So far that's it for this year. I have a couple more plans and I'll post about that tomorrow in the hope that it will spark me on to move them from the planning stage to execution.


Blogger Ana said...

Hi Rayney
Your garden is looking good. I remember you from the C&Z forum. I participated for a while before starting my blog, but now I really have no time. I do read it but have little time to write. Anyway, you might see some of my posts around March.

My blog, Pumpkin Pie Bungalow concentrates more on the cooking simply because, again thanks to Clotilde, I got right smack in the middle of the cooking bloggers. But I also talk a little about renovating my 1937 bungalow and about gardening.

I envy you guys from California. I am now putting my plants in the ground. I could have started in the last week of May, but my backyard was not ready them. I hope to plant this weekend 2 small grape tomato plants, 3 cucumbers and some fava beans from seed. I am also going to plant 2 grape vines, one white grapes and one red grapes. Hope to make some jam sometime.

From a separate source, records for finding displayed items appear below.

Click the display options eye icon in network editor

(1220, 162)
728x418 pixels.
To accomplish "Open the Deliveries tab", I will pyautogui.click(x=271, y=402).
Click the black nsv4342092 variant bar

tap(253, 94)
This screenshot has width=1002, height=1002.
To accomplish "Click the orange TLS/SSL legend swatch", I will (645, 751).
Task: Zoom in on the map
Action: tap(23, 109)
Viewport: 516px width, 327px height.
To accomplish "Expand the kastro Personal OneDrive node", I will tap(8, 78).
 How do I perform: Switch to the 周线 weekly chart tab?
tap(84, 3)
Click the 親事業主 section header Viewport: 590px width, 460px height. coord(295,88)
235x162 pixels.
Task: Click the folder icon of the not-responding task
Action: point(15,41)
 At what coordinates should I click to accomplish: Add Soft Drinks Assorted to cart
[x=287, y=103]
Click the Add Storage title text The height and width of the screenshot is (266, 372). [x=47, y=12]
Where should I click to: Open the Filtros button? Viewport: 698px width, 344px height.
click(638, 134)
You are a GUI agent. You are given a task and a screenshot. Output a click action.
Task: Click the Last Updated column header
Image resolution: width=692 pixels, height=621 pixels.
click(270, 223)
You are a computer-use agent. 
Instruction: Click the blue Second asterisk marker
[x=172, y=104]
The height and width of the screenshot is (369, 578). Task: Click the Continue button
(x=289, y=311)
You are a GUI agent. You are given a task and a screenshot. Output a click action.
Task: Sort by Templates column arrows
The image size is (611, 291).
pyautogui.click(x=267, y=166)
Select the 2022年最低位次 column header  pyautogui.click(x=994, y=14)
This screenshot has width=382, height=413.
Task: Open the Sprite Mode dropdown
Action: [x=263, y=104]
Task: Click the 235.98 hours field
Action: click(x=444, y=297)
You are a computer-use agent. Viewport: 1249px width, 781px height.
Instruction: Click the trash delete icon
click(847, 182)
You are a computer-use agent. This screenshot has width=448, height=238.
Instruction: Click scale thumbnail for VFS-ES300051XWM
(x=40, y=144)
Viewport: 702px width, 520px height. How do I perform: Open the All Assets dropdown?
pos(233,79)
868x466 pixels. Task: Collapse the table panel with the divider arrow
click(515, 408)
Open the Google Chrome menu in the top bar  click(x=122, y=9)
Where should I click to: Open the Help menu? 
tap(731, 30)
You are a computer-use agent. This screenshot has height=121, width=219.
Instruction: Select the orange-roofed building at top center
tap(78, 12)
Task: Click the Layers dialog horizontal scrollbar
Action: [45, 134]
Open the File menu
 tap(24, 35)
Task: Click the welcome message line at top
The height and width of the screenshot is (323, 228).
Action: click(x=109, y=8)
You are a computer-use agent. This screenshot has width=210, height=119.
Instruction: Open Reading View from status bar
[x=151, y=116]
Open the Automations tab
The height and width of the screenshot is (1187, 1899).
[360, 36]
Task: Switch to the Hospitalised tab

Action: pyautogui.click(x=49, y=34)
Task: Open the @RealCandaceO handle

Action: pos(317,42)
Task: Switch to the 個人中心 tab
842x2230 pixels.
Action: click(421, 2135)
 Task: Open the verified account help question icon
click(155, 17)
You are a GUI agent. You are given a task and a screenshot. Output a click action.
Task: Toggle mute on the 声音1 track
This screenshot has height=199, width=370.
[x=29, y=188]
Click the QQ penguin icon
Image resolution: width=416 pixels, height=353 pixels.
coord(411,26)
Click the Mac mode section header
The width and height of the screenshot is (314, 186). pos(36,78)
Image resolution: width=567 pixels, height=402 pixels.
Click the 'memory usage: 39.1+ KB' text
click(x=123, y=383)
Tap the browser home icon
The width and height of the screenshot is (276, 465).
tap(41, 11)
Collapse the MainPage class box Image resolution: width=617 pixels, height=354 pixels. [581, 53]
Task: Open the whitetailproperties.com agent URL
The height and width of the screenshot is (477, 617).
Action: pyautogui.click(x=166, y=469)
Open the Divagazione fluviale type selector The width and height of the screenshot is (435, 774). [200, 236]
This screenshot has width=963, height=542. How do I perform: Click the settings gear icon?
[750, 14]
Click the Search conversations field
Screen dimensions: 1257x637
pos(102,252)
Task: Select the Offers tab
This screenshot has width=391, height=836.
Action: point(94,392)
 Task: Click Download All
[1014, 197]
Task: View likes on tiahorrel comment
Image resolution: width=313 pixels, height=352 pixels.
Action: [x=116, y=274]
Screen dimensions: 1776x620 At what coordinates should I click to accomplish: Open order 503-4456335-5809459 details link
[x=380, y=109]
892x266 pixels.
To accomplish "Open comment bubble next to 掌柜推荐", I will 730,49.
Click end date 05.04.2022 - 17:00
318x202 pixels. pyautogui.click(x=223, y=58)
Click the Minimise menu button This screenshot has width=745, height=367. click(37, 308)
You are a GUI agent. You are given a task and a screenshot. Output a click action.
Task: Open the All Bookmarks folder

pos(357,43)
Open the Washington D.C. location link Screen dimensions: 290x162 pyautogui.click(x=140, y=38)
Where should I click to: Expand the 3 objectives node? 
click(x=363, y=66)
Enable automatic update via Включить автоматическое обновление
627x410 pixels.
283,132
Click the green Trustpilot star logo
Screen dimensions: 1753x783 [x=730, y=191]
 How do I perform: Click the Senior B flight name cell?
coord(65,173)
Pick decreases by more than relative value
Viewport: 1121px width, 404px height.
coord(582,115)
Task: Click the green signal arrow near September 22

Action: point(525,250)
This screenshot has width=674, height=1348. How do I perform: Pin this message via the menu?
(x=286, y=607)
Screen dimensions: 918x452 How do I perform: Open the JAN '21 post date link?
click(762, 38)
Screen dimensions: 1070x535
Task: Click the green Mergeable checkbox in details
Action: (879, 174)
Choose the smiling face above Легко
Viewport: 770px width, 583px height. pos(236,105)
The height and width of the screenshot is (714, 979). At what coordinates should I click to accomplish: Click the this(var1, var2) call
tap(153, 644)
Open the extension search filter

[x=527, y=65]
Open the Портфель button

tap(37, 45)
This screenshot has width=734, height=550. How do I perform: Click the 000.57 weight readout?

As for the age factor, I will be 59 in 3 days. I'm glad I'm in such good company. For a while I thought I was the only one.

10:02 AM  
Blogger Rainey said...

Delighted to hear from you!

I don't have any grapes but I fantasize how cool it would be to build an arbor above our patio table and have grapes growing down through the rafters above our heads. I wish you well with yours!

Is there a link to your blog? I'd love to check it out.